Pendant longtemps, le jeu en valait la chandelle : des consommateurs rusés contournaient la taxe sur la valeur ajoutée (TVA) en achetant chez des marchands peu scrupuleux, situés hors de l’Union européenne (UE), des produits facturés jusqu’à 20 % sous leur prix habituel. Mais depuis juillet 2021, l’entrée en vigueur d’une réforme de la directive européenne sur la TVA a corsé les règles.
Premier constat : il est devenu beaucoup plus difficile de trouver des marchands malhonnêtes sur les grandes places de marché, comme Amazon ou Cdiscount. Car depuis la réforme, ce sont elles qui doivent s’acquitter de la TVA, et non plus les nombreux vendeurs qu’elles hébergent. Elles sont désormais redevables de la taxe pour chaque achat qu’elles facilitent. « Les grandes places de marché se sont très vite alignées », constate ainsi Odile Courjon, avocate en droit douanier. « Elles ont été obligées de faire le ménage parmi les milliers de vendeurs référencés » en chassant les petits marchands qui fraudaient la TVA.
Mais l’intégralité des ventes de l’e-commerce n’a pas lieu sur ces places de marché. Il subsiste des vendeurs indépendants, qui ont leur propre site de vente et dont certains sont installés hors de l’UE, dans des pays où les sanctions sont difficilement applicables. Ceux-là peuvent continuer de vendre des produits sans TVA aux consommateurs européens, sans être vraiment inquiétés.
Franchise annulée
Sauf, peut-être, au moment d’expédier leur paquet. Par le passé, beaucoup de ces marchands déclaraient en effet une valeur de colis inférieure à 22 euros, ce qui leur permettait d’échapper à la TVA. Cette exonération a été supprimée par la réforme et ils doivent désormais payer la TVA à partir du premier centime. Résultat : le nombre de paquets taxables a été multiplié par six. « Pour 2022, cela représente une augmentation de recettes de 1,4 milliard d’euros, estime Patrice Pillet, chef de la TVA à Taxud, la direction des douanes européenne. Environ 20 % de cette somme va à la France. »

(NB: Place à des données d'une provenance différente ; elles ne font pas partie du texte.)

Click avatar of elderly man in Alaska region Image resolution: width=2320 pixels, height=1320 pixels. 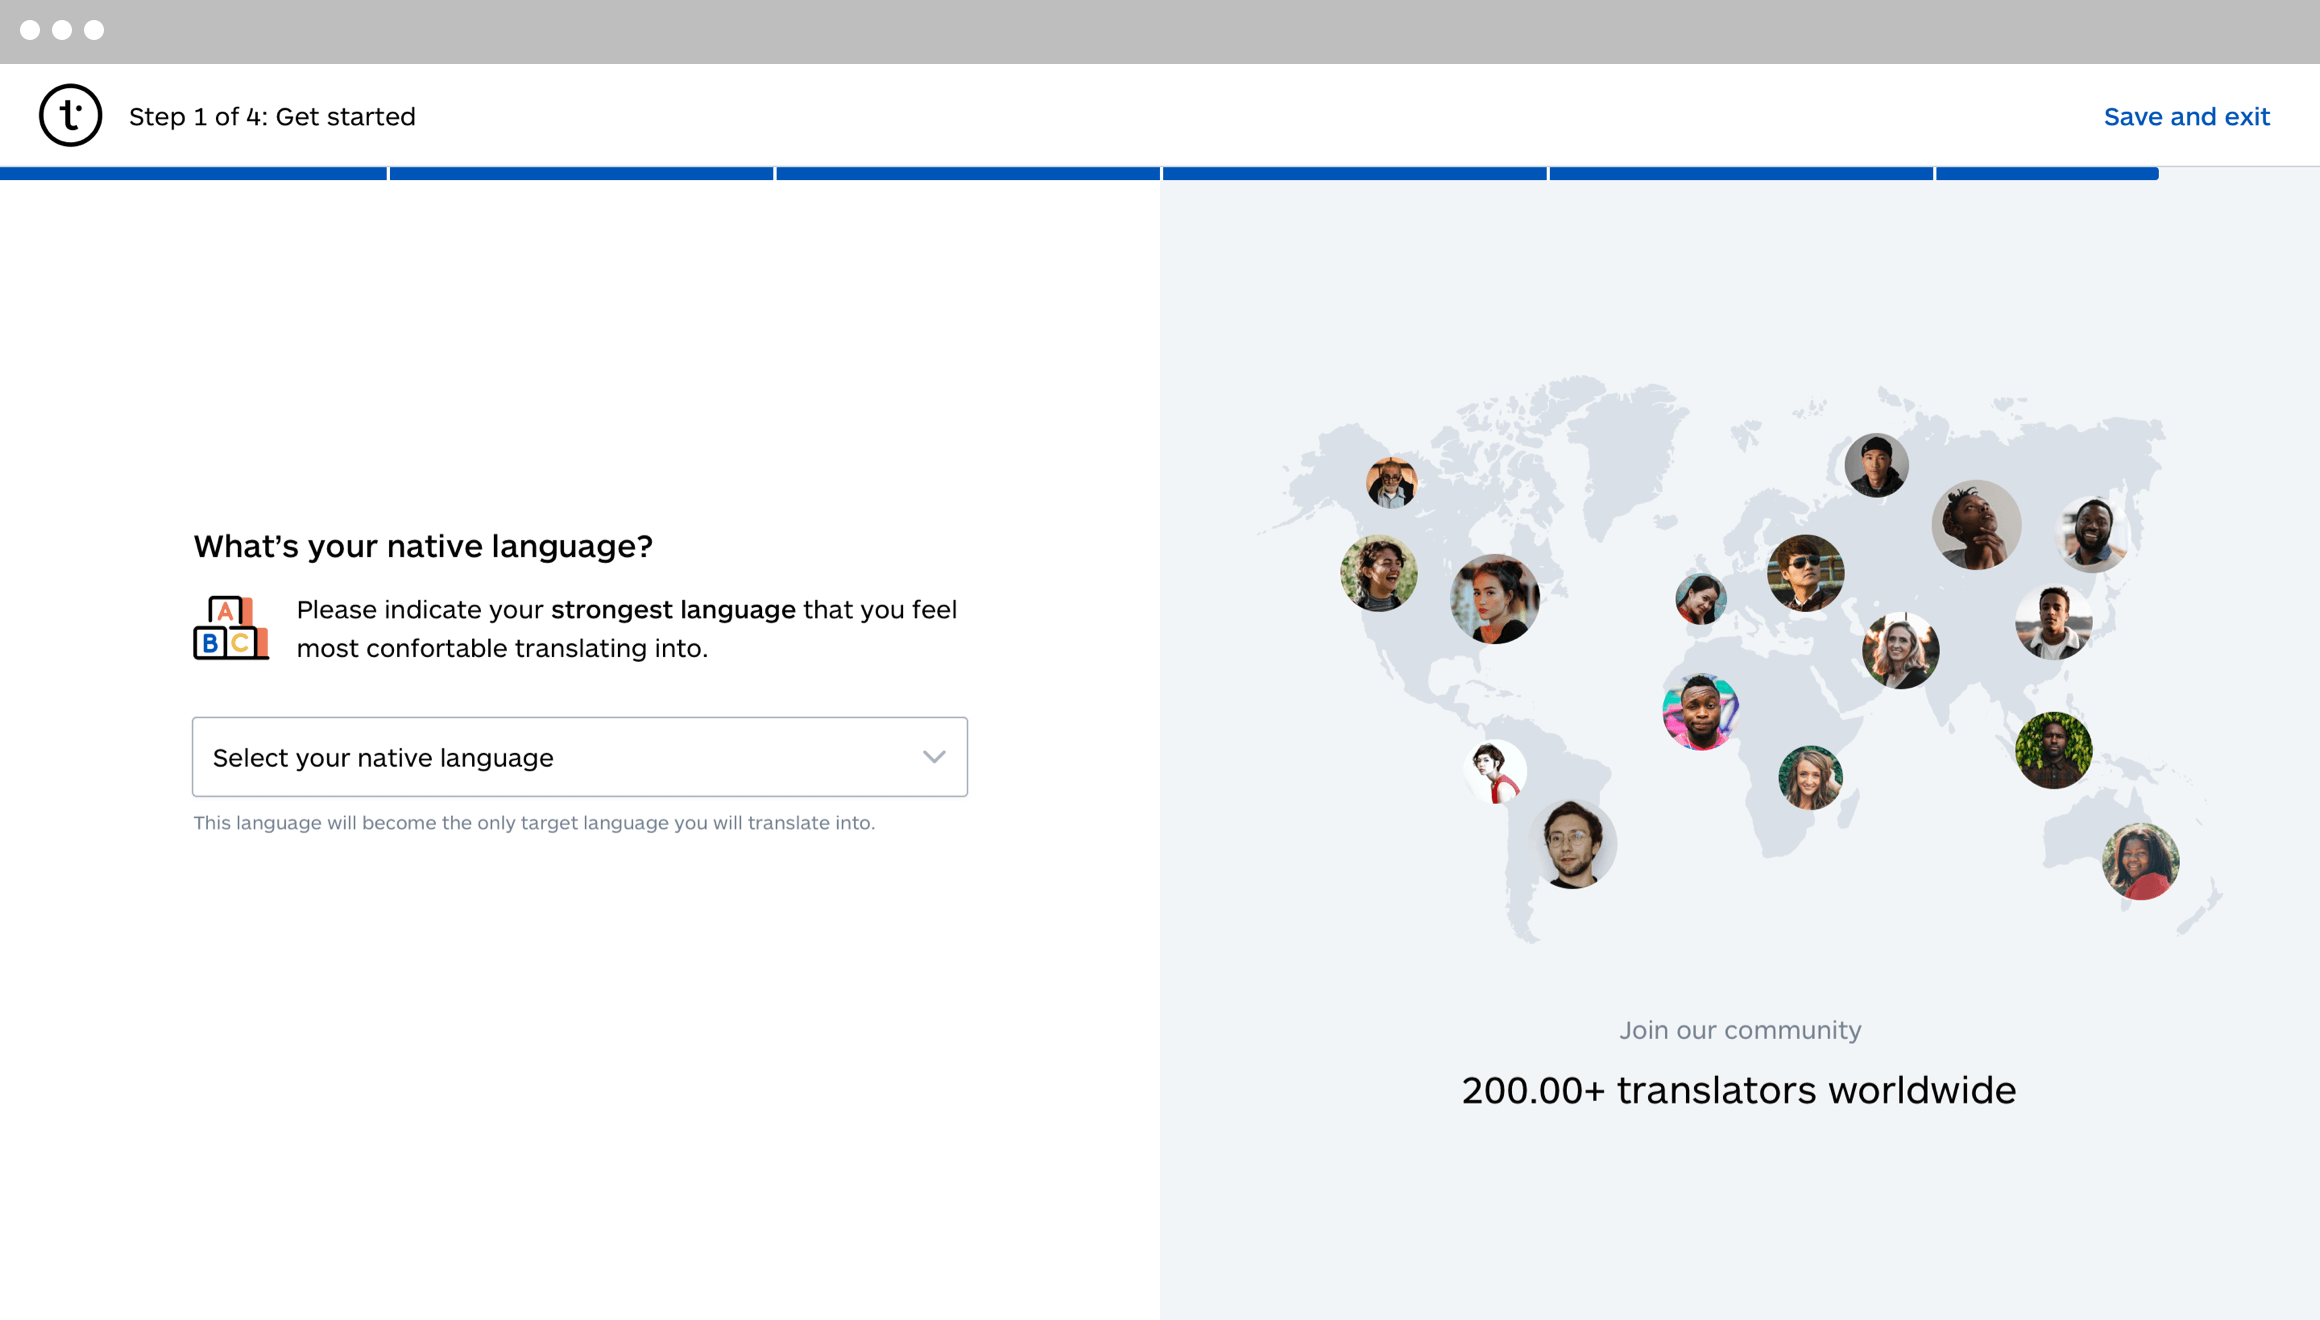pyautogui.click(x=1391, y=483)
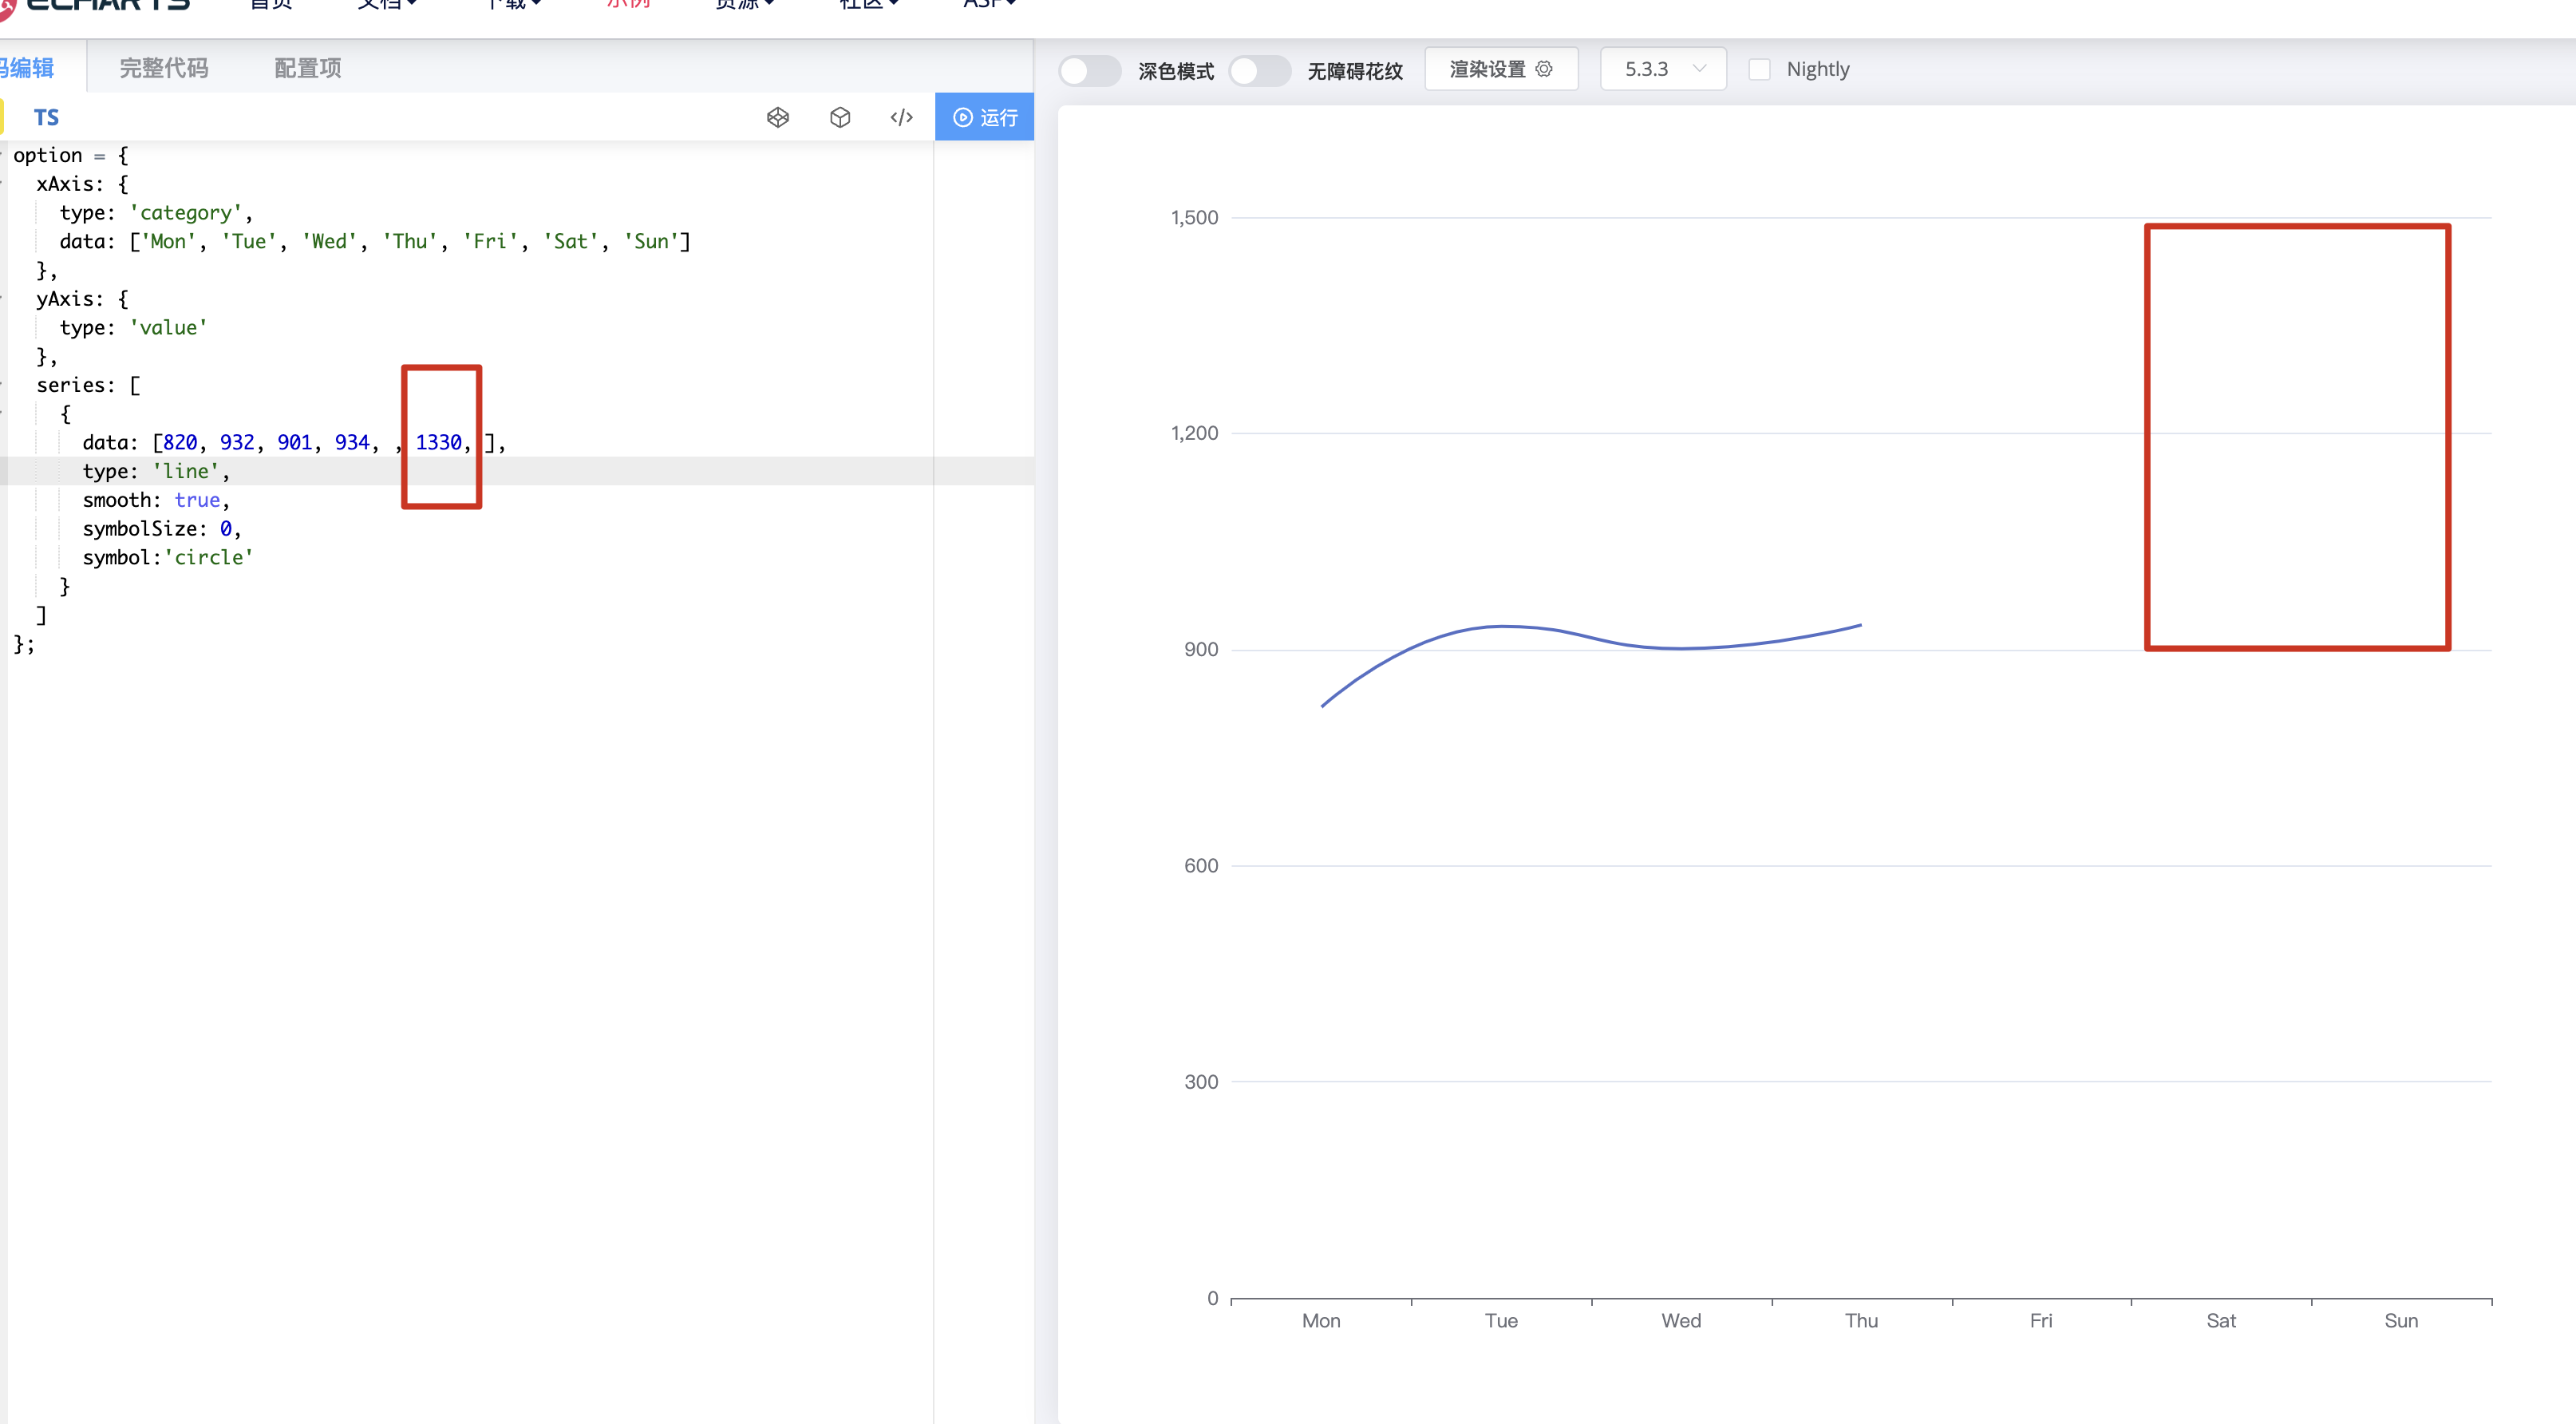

Reste une astuce pour les vendeurs malhonnêtes : éviter les transporteurs internationaux privés, habitués à payer la TVA, en confiant leurs colis à La Poste, un canal d’importation où cette taxe était jusqu’à récemment rarement acquittée. « Historiquement, La Poste était hors jeu. Elle ne connaissait pas la valeur des colis qu’elle faisait transiter », résume Xavier Pascual, délégué adjoint à la stratégie de la direction générale des douanes. Mais, là encore, la réforme a compliqué la tâche des fraudeurs : La Poste a désormais l’obligation de scanner chaque colis entrant en France, ce qui déclenche automatiquement l’envoi à la douane d’une déclaration électronique mentionnant la valeur du produit.